The most touching interviews were conducted with Yelchin’s parents Irina and Viktor, former pair figure skaters in the Soviet Union who took refuge in the US right after Yelchin’s birth. As a matter of fact, the film’s title “Love, Antosha” refers to the way Anton Yelchin used to sign cards and letters to his parents since a very young age – usually accompanied by a lot of hand-drawn heart shapes in red. The mutual attachment and emotional dependence between parents and son left a strong imprint on Yelchin and permeated the air throughout the film; it is in every friend’s remarks and every letter that Yelchin wrote. In family footage shot with Viktor’s DV, Yelchin was a dynamic, bold and cheery kid who was always ready to experiment and lovingly encouraged by his parents; camera was a pair of eyes with which Irina and Viktor recorded their love and which later became Yelchin’s medium to express himself.
Through the lens of Price this time, Love, Antosha offers a glimpse into Yelchin’s artistic world as an all-around artist. He is mature and well-read beyond his years, “an old soul” as many of his friends said, but also childlike and fun seeking, constantly oscillating between a philosopher and a curious kid. His experimentation on different art forms was his way to understand the world and explore his premature inner self. Since childhood he loved performing in front of the camera; his copies of film scripts are cramped with his writings; his photography works are often queer and erotic; he learned how to play guitar in an autodidactic manner and played in a band with childhood friends. Always radiating never-ending creative energy, he was planning his directorial debut called “Travis” before the accident.

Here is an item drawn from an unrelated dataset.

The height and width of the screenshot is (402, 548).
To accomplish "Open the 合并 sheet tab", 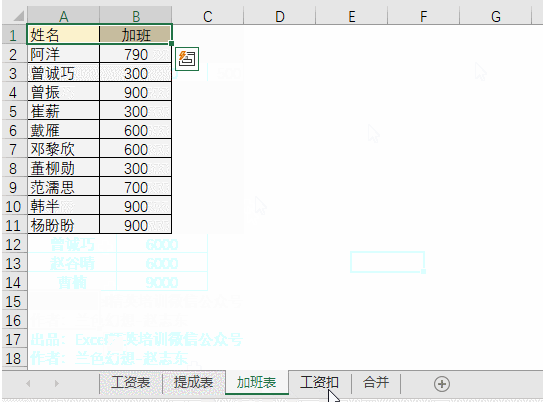I will [376, 383].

Meanwhile, Love, Antosha does not shy away from depicting Yelchin’s weaknesses. During his moments of confusion and doubt in pursuit of an even better career in Hollywood, Yelchin at times indulged himself in promiscuous sex and drugs. As he concealed his deadly chronic illness cystic fibrosis from the world, he struggled to breathe steadily throughout the day and come to terms with the fact that his time on earth was more limited than other people. Maybe it was a sense of urgency that prompted him to stay exceptionally productive; since his first screen appearance in the TV series ER (2000) till his death in 2016, he performed in 69 TV or film productions.
Well-paced and gracefully balanced, Love, Antosha is a tender and bitter-sweet portrait of a natural born actor and talented artist. Cinema being Yelchin’s way to communicate with the world, it is also in cinema that he would stay alive.
Yun-hua Chen is an independent film scholar who contributes regularly to Film International, Exberliner, the website of Goethe Institut, as well as other academic journals. Her monograph on mosaic space and mosaic auteurs is funded by Geschwister Boehringer Ingelheim Stiftung für Geisteswissenschaften and was published by Neofelis Verlag in 2016.